The Ascent of the nomadic Aztecs to power in the Valley of Mexico left them with a need to establish not only noble ancestry but also the acceptance of destiny. Other tribes were hardly impressed with the claims of these miserable wanderers to be the chosen rulers of the valley and its peoples. After all, less than 200 years before the conquistadors marched in with stamping horses and roaring canons, the dusty, snake-eating Aztecs were living in earthen dens on an unpromising island in Lake Tetzcoco. Among the many Indian groups that contended for domination of the area in the 13th century, the Aztecs stood out only for their talent for mayhem and slaughter, and for this they were often hired as mercenaries.
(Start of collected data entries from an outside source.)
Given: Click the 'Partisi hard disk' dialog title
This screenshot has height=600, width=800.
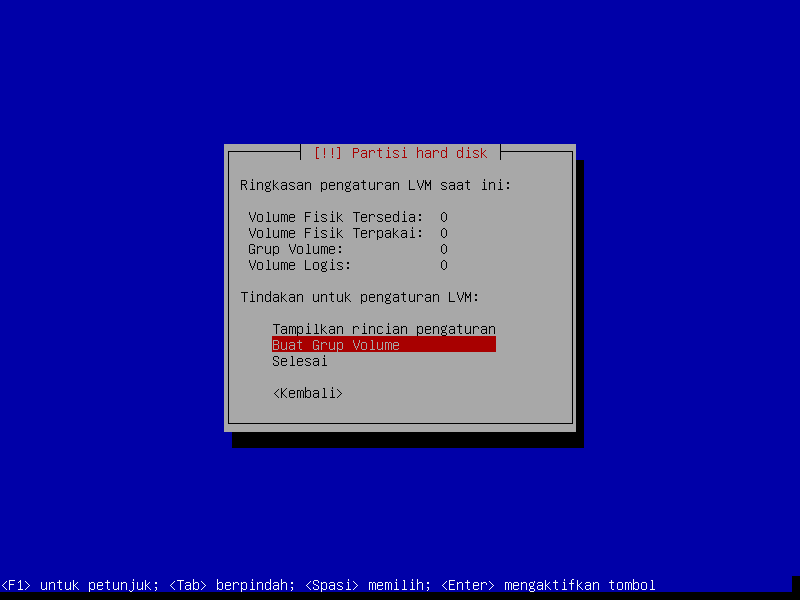Looking at the screenshot, I should tap(419, 153).
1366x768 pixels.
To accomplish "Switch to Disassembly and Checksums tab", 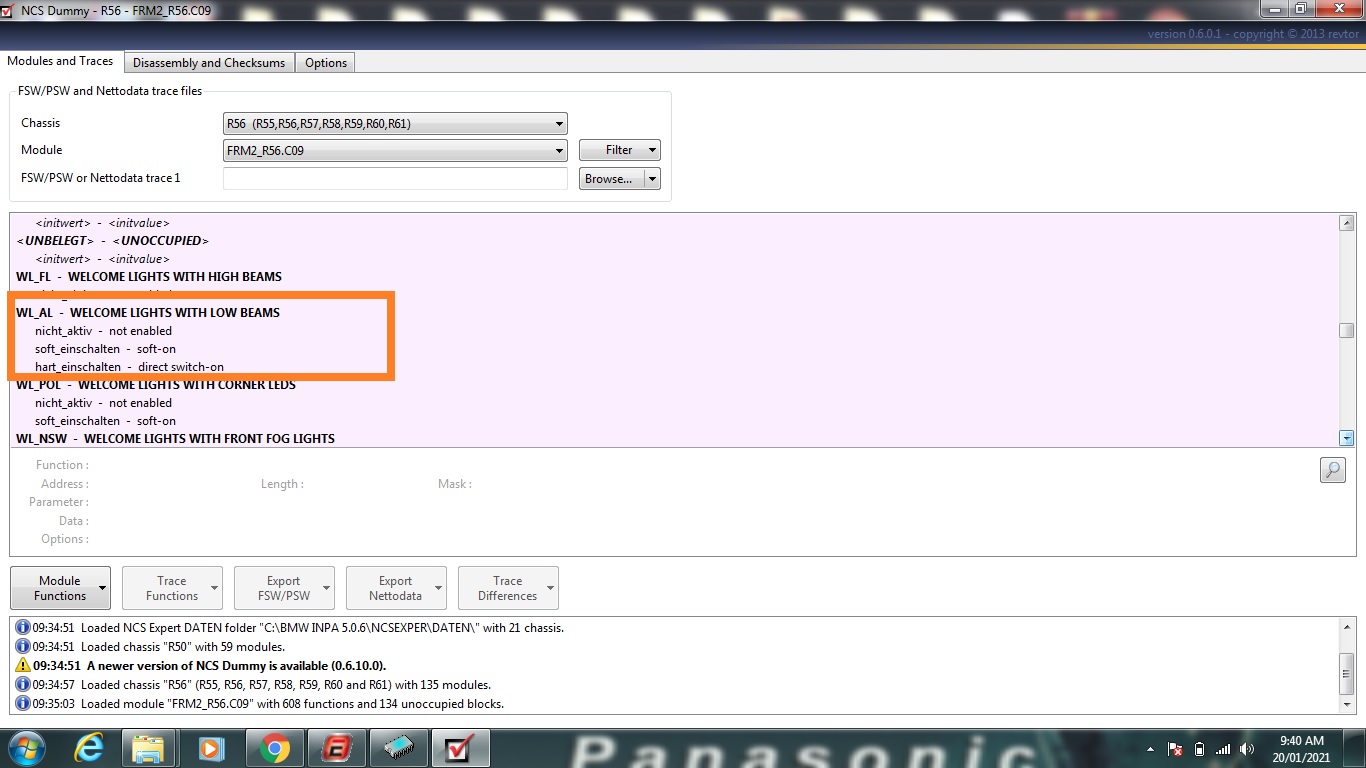I will (209, 63).
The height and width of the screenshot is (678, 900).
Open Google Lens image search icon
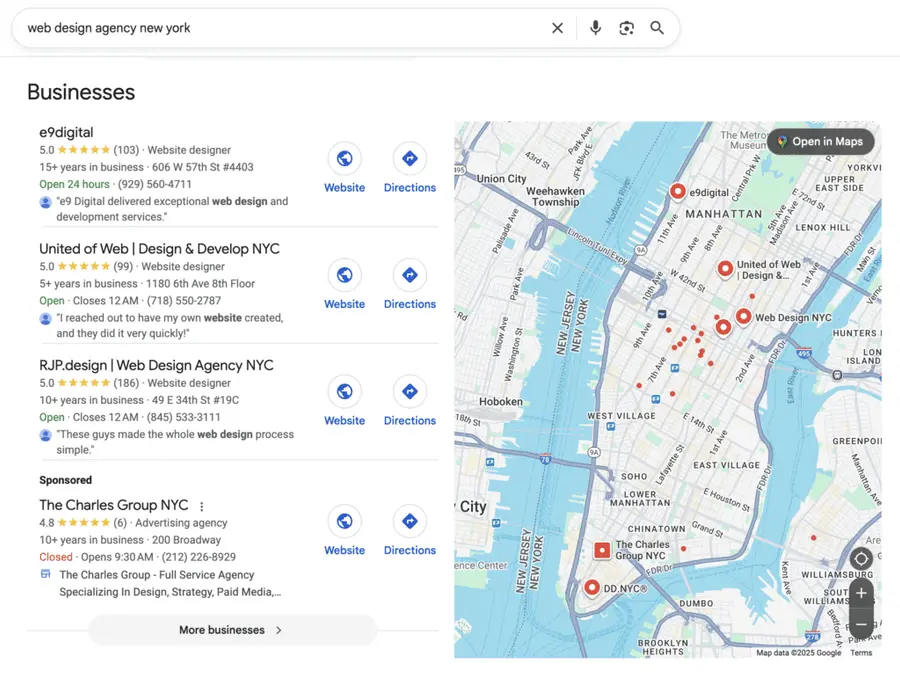627,28
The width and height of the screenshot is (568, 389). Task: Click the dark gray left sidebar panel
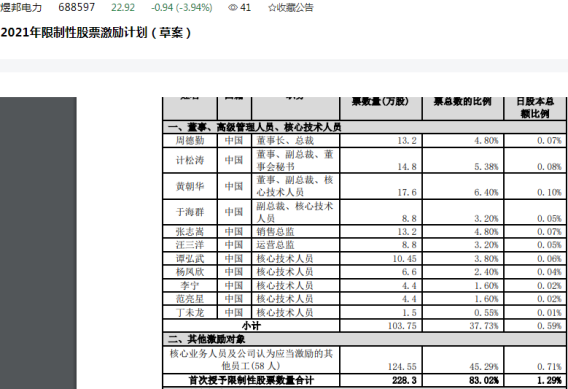(x=38, y=243)
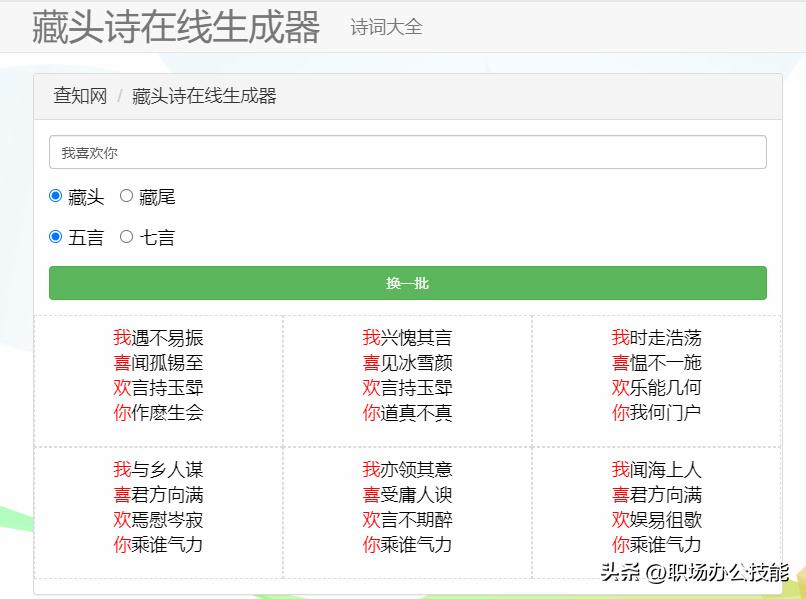Select the 五言 radio button

56,237
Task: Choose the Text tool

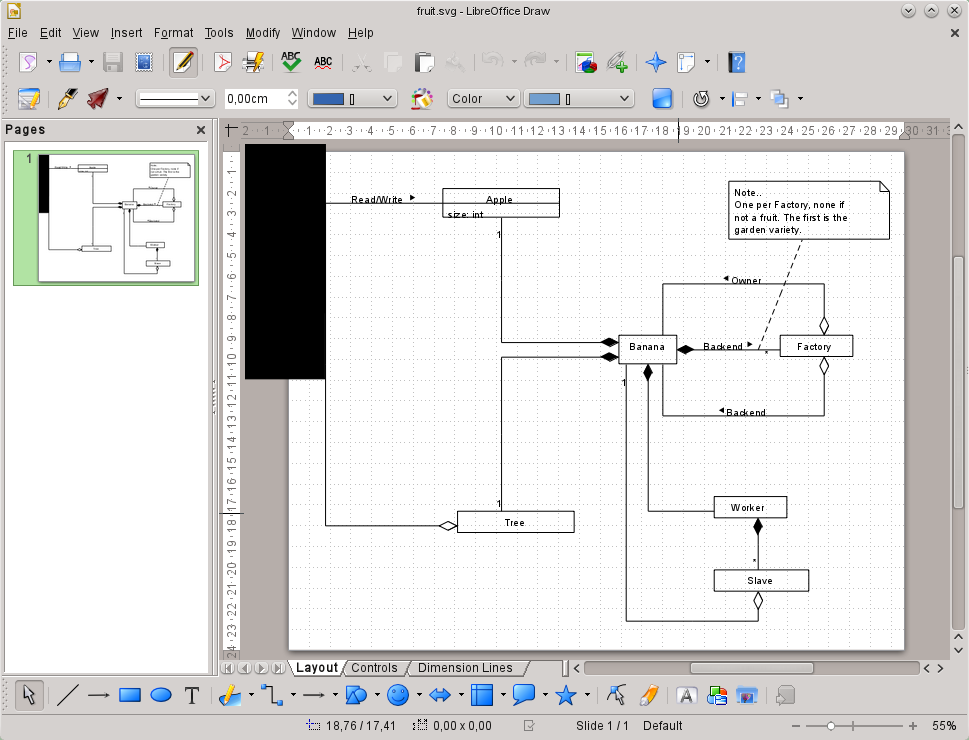Action: (x=192, y=696)
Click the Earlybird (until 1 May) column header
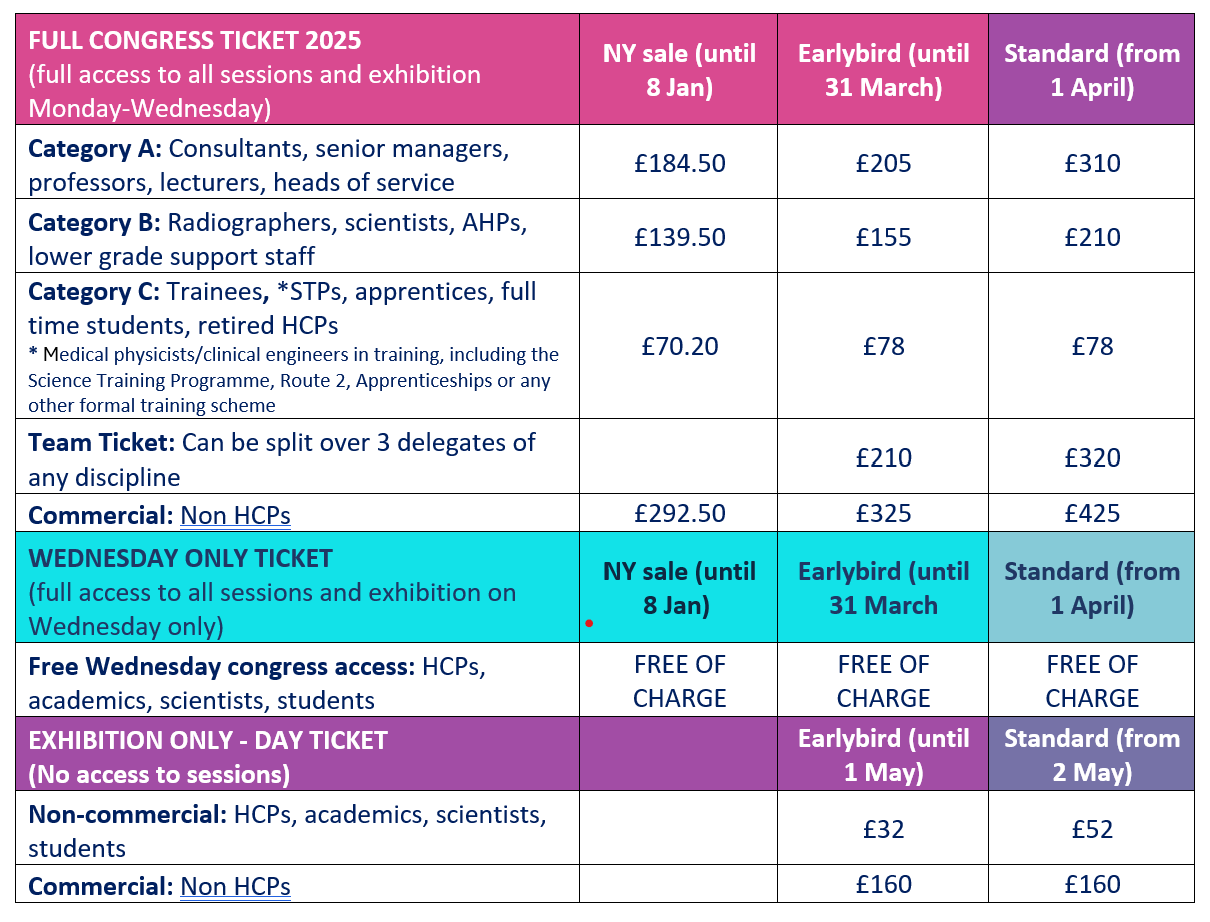The height and width of the screenshot is (922, 1210). point(884,754)
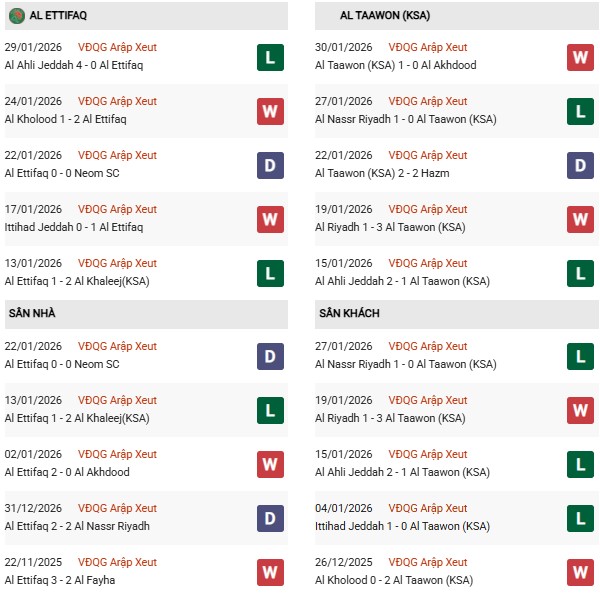The width and height of the screenshot is (600, 595).
Task: Click the W badge for Al Ettifaq 2-0 Al Akhdood
Action: click(270, 464)
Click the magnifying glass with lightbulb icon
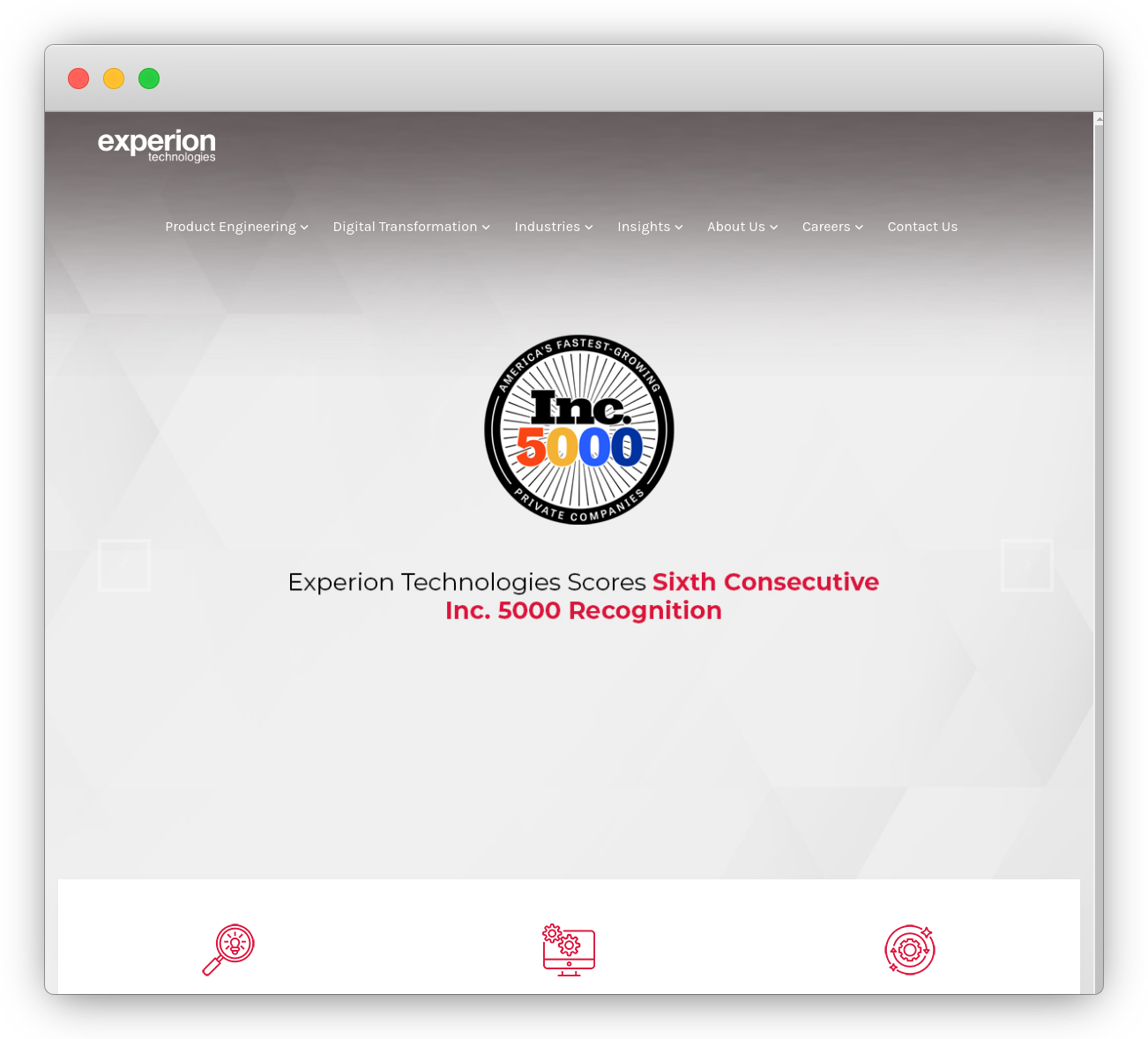 coord(228,949)
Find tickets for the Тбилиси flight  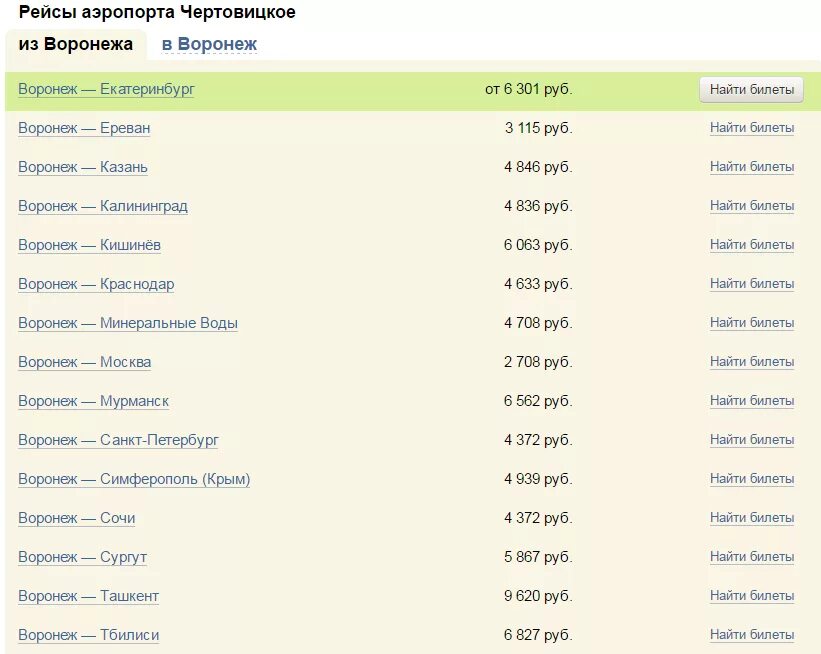point(752,635)
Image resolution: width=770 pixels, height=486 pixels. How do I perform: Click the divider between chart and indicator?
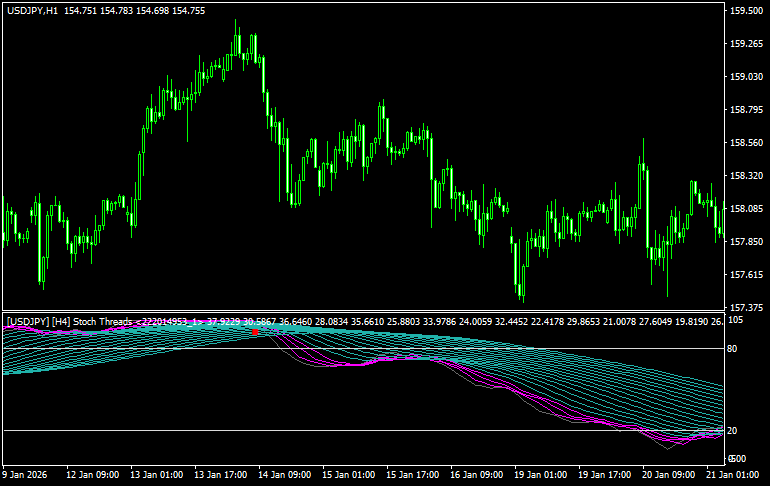360,311
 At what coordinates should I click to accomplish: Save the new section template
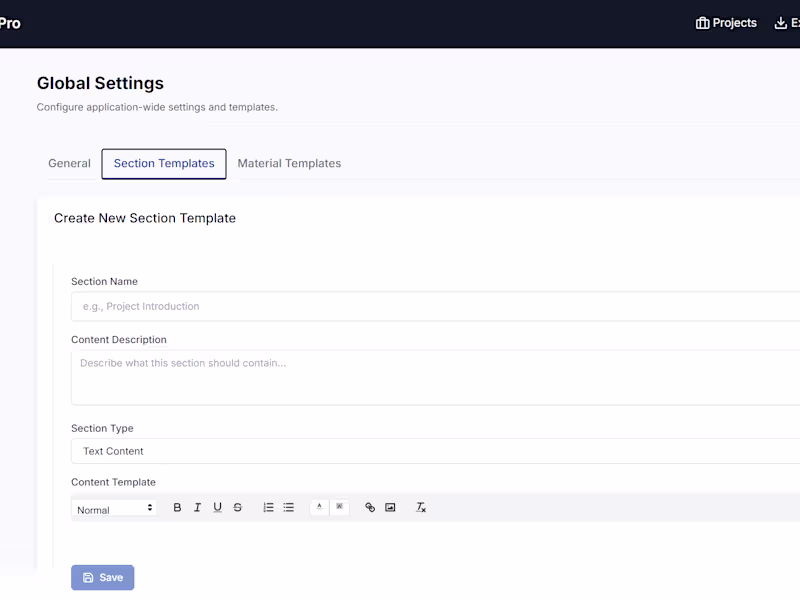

Desperate for legitimacy, the Aztecs set about with single-minded motivation to establish it. Perhaps their most dramatic act was to import an abundant breeder with a good heritage. They brought in a Colhuacan prince who claimed descent from the noble Toltecs and arranged for him to marry no fewer than 20 Aztec women, who presumably would then bear him numerous blue-blooded children. Aristocracy was on command and it worked. Itzcoatl, one of the sons of the prince, led his men into a major battle and brought home much plunder and many captives. Itzcoatl was not content with creating a new national aspect, so he set out to obliterate the old. He destroyed tribal records that might have cast doubt on nobility of the Aztecs' past and the brilliance of their future. A new, glorious, and thoroughly slanted history emerged.
Itzcoatl and his successor, the first Motecuhzoma, enlisted allies and expanded violently and dramatically all over the valley. The resulting tribute, wrung from conquered peoples, formed the basis for the unspeakably rich city of Tenochtitlan. The Aztecs could not erase the truth of their pathetic beginnings. The subject peoples must have realized that their own purchase of the Aztecs' martial skills had given the ambitious mercenaries the ability to slowly move upward.